In response to the lawsuit, Telegram said in its statement:
The Telegram moderation team is constantly monitoring public activity on the platform, processing reports from users as well as proactively removing public calls for violence… In January, over 3,000 public communities were banned for violating the company’s “no calls for violence” policy globally. Less than 6% of the calls for violence around the world that were taken down in January were related to events in the U.S. Overall, less than 2% of Telegram’s monthly active users are from the United States.
In 2018, Apple kicked Telegram out of the App Store because child pornography was proliferating on Telegram. Telegram promised to improve its moderation, and a few hours later, it returned to the App Store. Apple has been mum about whether Telegram’s policy to not respond to any user requests related to private discussions on the app, even if they incite violence, spread revenge porn, or boost hate speech, constitutes a loophole in its App Store guidelines.
As Mashable has reported before, Apple “requires apps with user-generated content to offer users the ability to report objectionable content like defamation, violence, and porn.”
“Apple has allowed Telegram to be distributed through the App Store knowing that Telegram does not comply with Apple’s developer guidelines and that Telegram is routinely used to violate California’s hate speech law,” the lawsuit reads.
Apple didn’t responded to a request for comment about the lawsuit.

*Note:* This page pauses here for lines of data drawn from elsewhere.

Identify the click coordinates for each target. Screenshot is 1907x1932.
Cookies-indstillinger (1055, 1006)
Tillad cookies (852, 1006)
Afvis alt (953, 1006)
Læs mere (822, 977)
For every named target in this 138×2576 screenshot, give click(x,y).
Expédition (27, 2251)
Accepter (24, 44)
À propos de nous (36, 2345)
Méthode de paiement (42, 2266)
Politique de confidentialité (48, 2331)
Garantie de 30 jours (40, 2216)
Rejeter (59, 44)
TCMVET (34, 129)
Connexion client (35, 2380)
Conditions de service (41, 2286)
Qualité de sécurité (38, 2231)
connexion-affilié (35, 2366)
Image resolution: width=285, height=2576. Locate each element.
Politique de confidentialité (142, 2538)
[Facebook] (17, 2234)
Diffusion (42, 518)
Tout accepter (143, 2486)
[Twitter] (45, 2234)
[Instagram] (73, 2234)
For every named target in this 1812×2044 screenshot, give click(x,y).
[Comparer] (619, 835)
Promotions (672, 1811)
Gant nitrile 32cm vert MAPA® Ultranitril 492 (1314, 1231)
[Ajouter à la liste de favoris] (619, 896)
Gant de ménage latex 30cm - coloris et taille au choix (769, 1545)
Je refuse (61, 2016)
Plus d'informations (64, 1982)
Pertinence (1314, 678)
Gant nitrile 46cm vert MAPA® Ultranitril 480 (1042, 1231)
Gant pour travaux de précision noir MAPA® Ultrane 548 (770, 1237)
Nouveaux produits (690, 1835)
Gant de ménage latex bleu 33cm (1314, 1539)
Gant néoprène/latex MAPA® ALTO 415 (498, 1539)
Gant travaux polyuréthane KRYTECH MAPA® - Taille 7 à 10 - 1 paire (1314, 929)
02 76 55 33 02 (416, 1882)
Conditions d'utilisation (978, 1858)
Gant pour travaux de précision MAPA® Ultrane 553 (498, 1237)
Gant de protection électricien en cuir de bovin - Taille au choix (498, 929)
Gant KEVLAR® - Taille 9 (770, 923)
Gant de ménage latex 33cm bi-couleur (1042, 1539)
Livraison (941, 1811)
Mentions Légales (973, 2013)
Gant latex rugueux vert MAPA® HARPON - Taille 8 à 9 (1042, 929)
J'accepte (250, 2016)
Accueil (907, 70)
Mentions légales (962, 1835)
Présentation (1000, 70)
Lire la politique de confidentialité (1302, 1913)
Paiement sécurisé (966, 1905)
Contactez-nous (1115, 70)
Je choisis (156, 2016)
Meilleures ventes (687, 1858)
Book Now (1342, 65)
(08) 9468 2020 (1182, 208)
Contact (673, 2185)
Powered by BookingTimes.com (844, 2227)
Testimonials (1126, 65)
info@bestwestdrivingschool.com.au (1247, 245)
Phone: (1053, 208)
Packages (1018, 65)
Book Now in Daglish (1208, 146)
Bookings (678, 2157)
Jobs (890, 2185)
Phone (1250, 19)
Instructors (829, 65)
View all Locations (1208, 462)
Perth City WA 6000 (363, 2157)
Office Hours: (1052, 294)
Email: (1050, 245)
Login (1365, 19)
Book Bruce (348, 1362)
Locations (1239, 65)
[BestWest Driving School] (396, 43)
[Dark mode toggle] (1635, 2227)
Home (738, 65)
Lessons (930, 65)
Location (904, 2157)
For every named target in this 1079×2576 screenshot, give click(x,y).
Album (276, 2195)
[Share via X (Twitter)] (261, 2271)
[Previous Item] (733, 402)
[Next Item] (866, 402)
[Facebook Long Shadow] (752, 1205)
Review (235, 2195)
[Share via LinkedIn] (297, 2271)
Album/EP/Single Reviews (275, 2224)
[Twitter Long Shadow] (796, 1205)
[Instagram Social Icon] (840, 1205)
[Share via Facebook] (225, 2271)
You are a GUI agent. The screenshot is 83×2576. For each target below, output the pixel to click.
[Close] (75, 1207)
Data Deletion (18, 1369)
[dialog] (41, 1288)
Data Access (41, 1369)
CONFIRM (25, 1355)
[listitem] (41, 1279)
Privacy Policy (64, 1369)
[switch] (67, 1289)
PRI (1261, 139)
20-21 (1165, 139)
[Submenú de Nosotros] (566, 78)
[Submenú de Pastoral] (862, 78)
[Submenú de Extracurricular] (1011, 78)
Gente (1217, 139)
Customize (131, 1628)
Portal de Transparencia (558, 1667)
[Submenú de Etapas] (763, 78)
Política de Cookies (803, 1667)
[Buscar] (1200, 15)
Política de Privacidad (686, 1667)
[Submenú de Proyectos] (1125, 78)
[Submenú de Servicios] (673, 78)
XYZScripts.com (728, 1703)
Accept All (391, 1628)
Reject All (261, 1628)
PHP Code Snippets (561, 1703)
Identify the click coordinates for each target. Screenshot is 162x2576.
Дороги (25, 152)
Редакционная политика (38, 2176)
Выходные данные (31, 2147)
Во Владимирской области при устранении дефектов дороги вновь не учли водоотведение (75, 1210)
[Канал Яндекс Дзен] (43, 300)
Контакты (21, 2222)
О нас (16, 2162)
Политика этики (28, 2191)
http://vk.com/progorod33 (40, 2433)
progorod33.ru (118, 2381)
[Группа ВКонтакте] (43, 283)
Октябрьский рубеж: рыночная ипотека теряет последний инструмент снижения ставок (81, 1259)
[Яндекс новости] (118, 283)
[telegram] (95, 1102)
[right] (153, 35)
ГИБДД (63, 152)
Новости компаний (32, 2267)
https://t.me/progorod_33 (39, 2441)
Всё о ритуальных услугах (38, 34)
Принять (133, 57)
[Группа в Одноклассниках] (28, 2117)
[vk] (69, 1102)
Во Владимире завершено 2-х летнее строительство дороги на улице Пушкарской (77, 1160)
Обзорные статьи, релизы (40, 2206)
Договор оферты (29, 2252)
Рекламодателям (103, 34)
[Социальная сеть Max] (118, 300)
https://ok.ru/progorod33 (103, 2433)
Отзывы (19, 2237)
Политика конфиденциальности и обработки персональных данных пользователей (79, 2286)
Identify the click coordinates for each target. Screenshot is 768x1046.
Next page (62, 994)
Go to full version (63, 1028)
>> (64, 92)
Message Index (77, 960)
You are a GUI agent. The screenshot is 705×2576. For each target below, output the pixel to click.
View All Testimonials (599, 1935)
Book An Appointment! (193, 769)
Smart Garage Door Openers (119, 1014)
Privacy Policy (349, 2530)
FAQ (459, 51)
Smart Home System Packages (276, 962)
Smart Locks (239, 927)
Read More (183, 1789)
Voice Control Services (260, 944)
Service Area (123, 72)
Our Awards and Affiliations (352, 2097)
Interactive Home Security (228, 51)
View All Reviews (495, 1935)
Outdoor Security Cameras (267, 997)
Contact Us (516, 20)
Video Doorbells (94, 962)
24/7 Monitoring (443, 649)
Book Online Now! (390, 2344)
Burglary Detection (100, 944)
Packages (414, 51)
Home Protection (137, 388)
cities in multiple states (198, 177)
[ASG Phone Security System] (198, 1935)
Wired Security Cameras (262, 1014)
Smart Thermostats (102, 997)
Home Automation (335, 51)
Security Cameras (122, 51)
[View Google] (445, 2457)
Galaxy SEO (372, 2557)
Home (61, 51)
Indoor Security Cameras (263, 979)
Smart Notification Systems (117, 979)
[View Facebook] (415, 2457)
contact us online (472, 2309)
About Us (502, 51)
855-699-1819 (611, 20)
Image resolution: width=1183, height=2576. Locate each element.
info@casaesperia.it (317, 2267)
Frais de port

In comparison to Telegram, other messaging apps like Whatsapp and Facebook Messenger do allow users to report private messages that contain dangerous or illegal content. All Whatsapp messages between friends and family are end-to-end encrypted, which means no one but the sender and receiver can ever read the messages. are not end-to-end encrypted . Neither are Telegram messages, unless one initiates a so-called “secret chat” with one other user. Otherwise, your Telegram messages are encrypted in such a way that no one can access them on their way to Telegram’s servers, but once there, Telegram could see them if it wanted to (it says it doesn’t look).
It remains to be seen whether this unusual lawsuit has any legs. But one thing’s for sure: All eyes are on Telegram and other social media apps as President-elect Joe Biden’s highly-secured inauguration nears.